## The task
Work out how many lines of the listing hold the string "header". Answer with that number alone.

## Material provided
● ● ● ● ● ● ●

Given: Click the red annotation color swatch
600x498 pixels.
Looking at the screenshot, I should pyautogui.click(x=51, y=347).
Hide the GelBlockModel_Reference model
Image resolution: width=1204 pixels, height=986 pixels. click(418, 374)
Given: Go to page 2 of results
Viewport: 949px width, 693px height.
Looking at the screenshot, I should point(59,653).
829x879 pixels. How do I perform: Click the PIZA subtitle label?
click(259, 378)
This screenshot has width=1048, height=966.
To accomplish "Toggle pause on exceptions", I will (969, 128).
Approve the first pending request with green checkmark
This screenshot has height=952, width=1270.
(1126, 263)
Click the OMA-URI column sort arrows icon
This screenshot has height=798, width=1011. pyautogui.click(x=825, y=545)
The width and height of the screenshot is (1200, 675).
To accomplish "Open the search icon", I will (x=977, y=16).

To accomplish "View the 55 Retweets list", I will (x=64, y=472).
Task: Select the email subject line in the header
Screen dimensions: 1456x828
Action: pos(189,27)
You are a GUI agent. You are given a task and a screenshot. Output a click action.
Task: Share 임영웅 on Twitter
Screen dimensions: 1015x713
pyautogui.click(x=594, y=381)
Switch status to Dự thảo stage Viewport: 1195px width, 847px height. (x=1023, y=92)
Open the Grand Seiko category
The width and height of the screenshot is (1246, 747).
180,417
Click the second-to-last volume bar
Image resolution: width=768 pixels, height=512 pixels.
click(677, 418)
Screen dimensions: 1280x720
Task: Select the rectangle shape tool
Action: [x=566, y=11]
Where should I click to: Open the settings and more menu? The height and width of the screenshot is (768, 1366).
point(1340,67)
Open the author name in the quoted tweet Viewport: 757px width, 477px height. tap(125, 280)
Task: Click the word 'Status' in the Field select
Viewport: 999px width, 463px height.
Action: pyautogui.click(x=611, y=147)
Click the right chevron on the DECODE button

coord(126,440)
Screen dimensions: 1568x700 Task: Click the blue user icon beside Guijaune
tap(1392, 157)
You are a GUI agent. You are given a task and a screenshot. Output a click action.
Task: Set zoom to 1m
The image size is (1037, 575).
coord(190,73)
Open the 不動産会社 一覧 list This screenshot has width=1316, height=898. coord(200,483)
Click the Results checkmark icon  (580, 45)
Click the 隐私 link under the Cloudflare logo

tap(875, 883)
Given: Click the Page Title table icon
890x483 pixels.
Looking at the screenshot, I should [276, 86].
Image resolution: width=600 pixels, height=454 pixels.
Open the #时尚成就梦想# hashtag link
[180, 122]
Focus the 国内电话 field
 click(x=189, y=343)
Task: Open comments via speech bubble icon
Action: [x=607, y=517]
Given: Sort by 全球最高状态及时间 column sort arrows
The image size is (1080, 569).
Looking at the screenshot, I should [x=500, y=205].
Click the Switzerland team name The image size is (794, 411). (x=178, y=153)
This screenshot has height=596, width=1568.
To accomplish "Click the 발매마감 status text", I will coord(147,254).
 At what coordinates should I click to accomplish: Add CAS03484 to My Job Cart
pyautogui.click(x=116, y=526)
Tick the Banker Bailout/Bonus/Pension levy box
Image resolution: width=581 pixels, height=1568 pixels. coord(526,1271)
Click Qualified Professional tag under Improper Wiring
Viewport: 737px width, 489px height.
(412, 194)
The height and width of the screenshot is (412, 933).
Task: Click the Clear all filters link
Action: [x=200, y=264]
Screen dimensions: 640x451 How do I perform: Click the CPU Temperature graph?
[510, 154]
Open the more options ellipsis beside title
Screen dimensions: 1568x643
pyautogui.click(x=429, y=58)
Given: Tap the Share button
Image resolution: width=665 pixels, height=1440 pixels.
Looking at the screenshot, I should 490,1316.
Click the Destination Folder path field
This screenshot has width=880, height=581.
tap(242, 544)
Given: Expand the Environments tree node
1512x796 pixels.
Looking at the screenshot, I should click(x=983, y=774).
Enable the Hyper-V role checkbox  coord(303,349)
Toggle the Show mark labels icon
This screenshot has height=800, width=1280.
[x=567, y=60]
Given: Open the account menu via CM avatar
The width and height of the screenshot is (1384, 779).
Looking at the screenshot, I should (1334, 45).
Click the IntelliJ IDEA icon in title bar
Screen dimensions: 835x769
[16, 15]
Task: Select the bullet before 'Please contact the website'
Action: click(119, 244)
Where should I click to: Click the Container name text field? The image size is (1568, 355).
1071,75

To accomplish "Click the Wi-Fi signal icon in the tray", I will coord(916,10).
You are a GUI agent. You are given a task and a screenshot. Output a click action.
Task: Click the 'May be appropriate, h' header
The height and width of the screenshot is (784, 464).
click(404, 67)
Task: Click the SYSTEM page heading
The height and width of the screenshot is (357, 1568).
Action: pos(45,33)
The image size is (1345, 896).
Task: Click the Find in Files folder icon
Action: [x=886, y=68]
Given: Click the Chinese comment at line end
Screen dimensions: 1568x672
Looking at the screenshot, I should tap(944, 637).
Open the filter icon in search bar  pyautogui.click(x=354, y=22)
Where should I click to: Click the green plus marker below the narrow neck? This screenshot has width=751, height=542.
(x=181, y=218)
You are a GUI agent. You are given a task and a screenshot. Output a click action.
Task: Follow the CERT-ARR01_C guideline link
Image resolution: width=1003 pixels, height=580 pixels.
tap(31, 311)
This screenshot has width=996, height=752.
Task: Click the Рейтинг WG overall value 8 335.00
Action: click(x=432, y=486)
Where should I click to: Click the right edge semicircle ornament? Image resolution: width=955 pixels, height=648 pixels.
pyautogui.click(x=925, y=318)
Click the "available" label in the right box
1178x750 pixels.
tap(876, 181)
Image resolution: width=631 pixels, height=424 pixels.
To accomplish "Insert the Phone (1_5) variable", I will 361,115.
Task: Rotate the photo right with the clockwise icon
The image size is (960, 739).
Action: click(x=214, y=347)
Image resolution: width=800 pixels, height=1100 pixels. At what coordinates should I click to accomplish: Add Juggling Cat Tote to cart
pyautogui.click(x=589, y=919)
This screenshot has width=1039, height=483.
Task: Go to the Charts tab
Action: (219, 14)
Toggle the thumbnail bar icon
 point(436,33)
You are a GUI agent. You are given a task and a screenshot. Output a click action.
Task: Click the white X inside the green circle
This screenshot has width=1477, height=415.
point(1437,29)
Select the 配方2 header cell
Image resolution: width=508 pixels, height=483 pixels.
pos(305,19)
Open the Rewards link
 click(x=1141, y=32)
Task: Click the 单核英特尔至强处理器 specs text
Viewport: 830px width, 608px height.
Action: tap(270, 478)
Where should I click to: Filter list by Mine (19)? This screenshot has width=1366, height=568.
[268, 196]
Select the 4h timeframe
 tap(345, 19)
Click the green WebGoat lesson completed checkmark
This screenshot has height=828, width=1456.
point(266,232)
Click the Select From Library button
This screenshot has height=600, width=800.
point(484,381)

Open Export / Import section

● ● ● ● ● ● ●

## Answer
3